Exactly the lines from the beginning of the material to the line with "Viewport: 667px width, 619px height." are to be repeated, both ends included.

SOURCE MATERIAL
*** Block opens ***
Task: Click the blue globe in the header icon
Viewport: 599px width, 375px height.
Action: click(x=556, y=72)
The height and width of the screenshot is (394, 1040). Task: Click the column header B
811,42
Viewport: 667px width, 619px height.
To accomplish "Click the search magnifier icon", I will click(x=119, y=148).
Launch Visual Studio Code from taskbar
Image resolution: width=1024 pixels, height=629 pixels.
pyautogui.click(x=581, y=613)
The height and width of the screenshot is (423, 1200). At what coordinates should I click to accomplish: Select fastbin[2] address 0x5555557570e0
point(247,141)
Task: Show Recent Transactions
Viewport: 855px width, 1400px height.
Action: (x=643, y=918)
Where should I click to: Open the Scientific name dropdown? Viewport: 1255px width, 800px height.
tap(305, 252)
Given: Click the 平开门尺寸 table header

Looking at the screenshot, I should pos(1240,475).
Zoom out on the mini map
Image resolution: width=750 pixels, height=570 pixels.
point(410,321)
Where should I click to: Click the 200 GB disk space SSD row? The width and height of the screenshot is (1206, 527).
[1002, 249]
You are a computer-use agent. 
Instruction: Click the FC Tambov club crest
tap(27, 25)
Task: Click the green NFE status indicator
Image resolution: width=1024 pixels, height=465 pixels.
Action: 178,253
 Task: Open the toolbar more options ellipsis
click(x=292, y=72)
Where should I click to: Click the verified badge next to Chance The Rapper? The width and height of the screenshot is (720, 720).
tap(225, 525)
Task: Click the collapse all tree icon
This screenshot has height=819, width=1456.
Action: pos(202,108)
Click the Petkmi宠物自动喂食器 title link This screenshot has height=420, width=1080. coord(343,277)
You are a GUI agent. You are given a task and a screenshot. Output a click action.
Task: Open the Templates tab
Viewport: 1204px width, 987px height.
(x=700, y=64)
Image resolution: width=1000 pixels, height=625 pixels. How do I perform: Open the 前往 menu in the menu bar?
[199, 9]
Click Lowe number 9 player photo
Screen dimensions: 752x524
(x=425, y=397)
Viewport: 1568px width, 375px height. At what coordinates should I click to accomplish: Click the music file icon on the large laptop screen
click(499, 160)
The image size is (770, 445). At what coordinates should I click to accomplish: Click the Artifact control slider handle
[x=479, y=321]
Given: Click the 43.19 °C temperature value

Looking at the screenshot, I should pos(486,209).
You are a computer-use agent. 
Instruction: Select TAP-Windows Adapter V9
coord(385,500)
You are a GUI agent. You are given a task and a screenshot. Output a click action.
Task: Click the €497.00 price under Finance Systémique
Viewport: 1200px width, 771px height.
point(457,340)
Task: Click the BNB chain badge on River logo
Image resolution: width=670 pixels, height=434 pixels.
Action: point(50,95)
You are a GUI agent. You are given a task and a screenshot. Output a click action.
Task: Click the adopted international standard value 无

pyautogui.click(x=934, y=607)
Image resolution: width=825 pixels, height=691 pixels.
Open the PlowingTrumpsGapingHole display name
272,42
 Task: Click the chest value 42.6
*** Block closes ***
RESPONSE TO THIS TASK
Task: Click the blue globe in the header icon
Viewport: 599px width, 375px height.
Action: click(x=556, y=72)
The height and width of the screenshot is (394, 1040). Task: Click the column header B
811,42
Viewport: 667px width, 619px height.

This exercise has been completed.